■ REQUIRED ACTION: Set down exactly the lines below between the line holding "The image size is (522, 213)." and the line holding "This screenshot has", inclusive; no other line belongs in the answer.

■ THE INPUT:
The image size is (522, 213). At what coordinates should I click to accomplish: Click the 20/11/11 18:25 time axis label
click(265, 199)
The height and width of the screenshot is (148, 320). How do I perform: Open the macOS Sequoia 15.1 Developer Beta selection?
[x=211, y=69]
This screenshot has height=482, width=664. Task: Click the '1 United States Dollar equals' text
==
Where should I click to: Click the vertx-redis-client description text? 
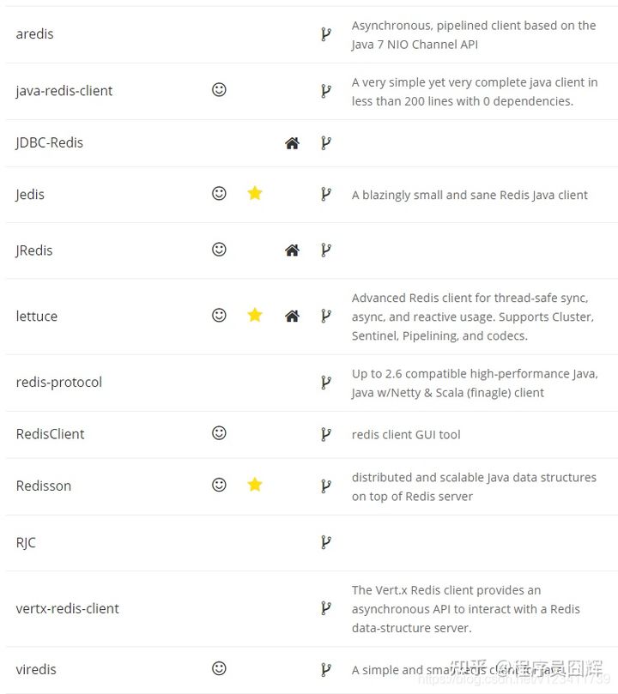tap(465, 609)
==
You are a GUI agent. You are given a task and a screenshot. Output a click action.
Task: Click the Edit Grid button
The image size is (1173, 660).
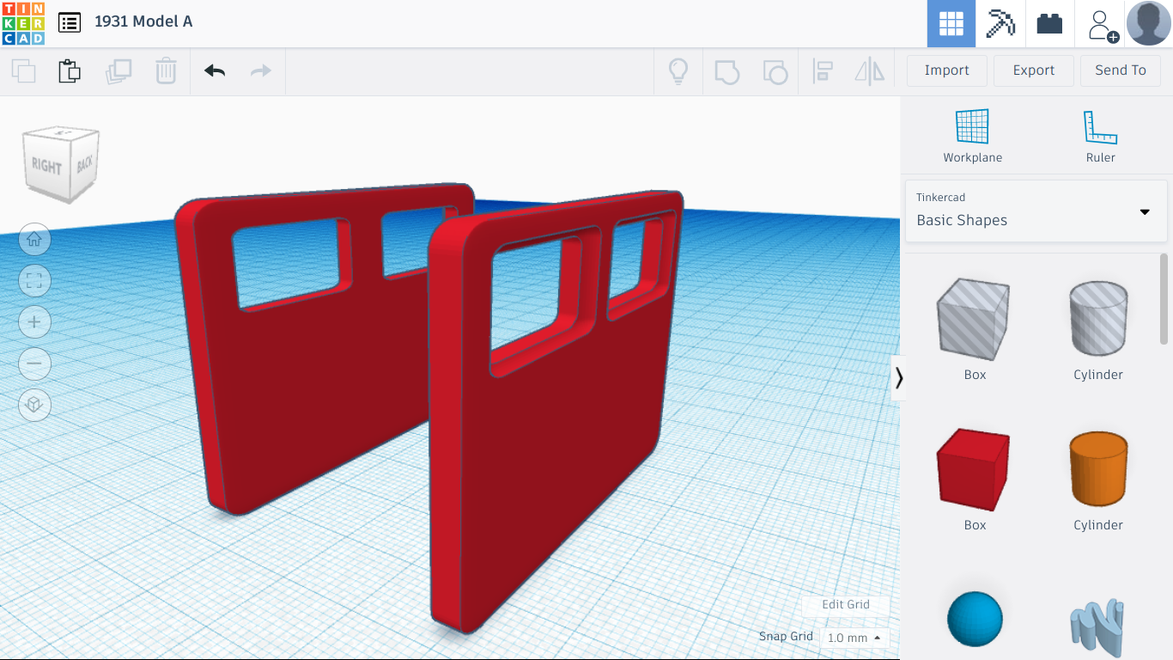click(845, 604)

■ RESPONSE:
The image size is (522, 213). At what coordinates should I click to accomplish: Click the 20/11/11 18:25 time axis label
click(265, 199)
The height and width of the screenshot is (148, 320). How do I perform: Open the macOS Sequoia 15.1 Developer Beta selection?
[x=211, y=69]
This screenshot has height=482, width=664. Task: Click the '1 United States Dollar equals' text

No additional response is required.